The current CKB database schema relies heavily on Block Hash as the primary key for storing block-related data (Headers, Bodies, Uncles, etc.). While Block Hash is unique and essential for verifying data integrity, using it as a key in RocksDB (an LSM-tree based storage) presents significant performance challenges:

• Random Writes: Block hashes are effectively random. Inserting blocks causes random write patterns, which are inefficient for LSM-trees that favor sequential writes.
• Write Amplification: Random insertions trigger frequent and expensive compaction cycles in RocksDB to sort and merge SSTables.
• Read Amplification: Scattering related data across many SSTables increases the overhead of point lookups and range scans.

2. Proposed Solution

The core proposal is to refactor the database schema to use Composite Keys based on Block Number (Big Endian) + Block Hash.

Why Block Number?

Block numbers are strictly sequential. By using the block number as the prefix of the key:

1. Sequential Writes: New blocks are appended to the end of the key space. This aligns perfectly with RocksDB's append-only nature for MemTables and minimizes overlap in SSTables.
2. Reduced Compaction: Sequential writes significantly reduce the need for rewrites during compaction, lowering Write Amplification.
3. Data Locality: Blocks with similar heights are stored close together, improving cache efficiency and range scan performance.

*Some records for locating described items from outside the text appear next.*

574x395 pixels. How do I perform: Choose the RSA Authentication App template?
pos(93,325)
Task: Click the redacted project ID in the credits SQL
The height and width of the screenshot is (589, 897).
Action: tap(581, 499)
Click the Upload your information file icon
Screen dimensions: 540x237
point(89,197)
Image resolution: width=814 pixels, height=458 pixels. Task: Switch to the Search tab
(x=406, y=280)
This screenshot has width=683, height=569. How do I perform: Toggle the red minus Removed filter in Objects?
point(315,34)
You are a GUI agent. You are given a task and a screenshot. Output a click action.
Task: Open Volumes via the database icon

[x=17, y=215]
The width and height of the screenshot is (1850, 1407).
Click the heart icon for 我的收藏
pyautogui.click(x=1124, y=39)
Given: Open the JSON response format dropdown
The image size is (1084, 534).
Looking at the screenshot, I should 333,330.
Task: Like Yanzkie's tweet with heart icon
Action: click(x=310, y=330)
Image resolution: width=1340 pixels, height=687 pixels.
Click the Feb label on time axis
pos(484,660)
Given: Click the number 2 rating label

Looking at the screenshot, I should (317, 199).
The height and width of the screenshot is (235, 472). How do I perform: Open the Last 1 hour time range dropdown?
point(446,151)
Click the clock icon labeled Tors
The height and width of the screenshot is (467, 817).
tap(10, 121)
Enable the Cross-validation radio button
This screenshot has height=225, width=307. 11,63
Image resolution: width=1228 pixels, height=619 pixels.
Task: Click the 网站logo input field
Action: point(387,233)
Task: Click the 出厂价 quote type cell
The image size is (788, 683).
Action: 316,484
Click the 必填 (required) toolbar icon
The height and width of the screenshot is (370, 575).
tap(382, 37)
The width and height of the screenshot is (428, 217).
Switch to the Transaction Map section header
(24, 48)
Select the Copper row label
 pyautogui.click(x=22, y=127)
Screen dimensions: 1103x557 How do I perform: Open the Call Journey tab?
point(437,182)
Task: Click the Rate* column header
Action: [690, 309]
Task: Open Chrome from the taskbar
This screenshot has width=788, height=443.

3. Detailed Schema Changes

The refactoring introduces a new key structure for block-related Column Families.

3.1 New COLUMN_INDEX (Col 0)

This acts as the primary "index" to map random hashes to sequential numbers.

• Key: Block Hash (32 bytes)
• Value:
  • Block Number (8 bytes, Big Endian)
  • Main Chain Flag (1 byte): 0x01 if on main chain, 0x00 otherwise.
• Benefit:
  • Allows looking up the Block Number when only the hash is known.
  • Optimizes is_main_chain(hash) checks to be O(1) in the same lookup.

3.2 Block Data Columns (Cols 1, 2, 3, 6, 7, 8, 15, 17, 18)

These columns store the actual block content. They now use a composite key.

• Key Format: Block Number (BE) + Block Hash
• Affected Columns:
  • COLUMN_BLOCK_HEADER (1): Header + Hash
  • COLUMN_BLOCK_BODY (2): Transactions
  • COLUMN_BLOCK_UNCLE (3): Uncle Blocks
  • COLUMN_BLOCK_EXT (6): Block Extension (verified, total difficulty)
  • COLUMN_BLOCK_PROPOSAL_IDS (7)
  • COLUMN_BLOCK_EPOCH (8)
  • COLUMN_BLOCK_EXTENSION (15)
  • COLUMN_BLOCK_FILTER (17)
  • COLUMN_BLOCK_FILTER_HASH (18)

3.3 Other Changes

• COLUMN_NUMBER_HASH (13): Deprecated. The composite keys now naturally provide the number->hash mapping (and more, since it handles forks by storing all hashes for a number).
• Unchanged Columns: Columns that don't key off blocks (e.g., COLUMN_META, COLUMN_CELL) remain largely unchanged or have minor adjustments.

4. Migration Strategy

(Not sure, Considering)

5. Benefits Summary

• Performance: Drastically improved write throughput and reduced latency for block synchronization.
• Resource Usage: Lower CPU and I/O usage due to reduced compaction overhead.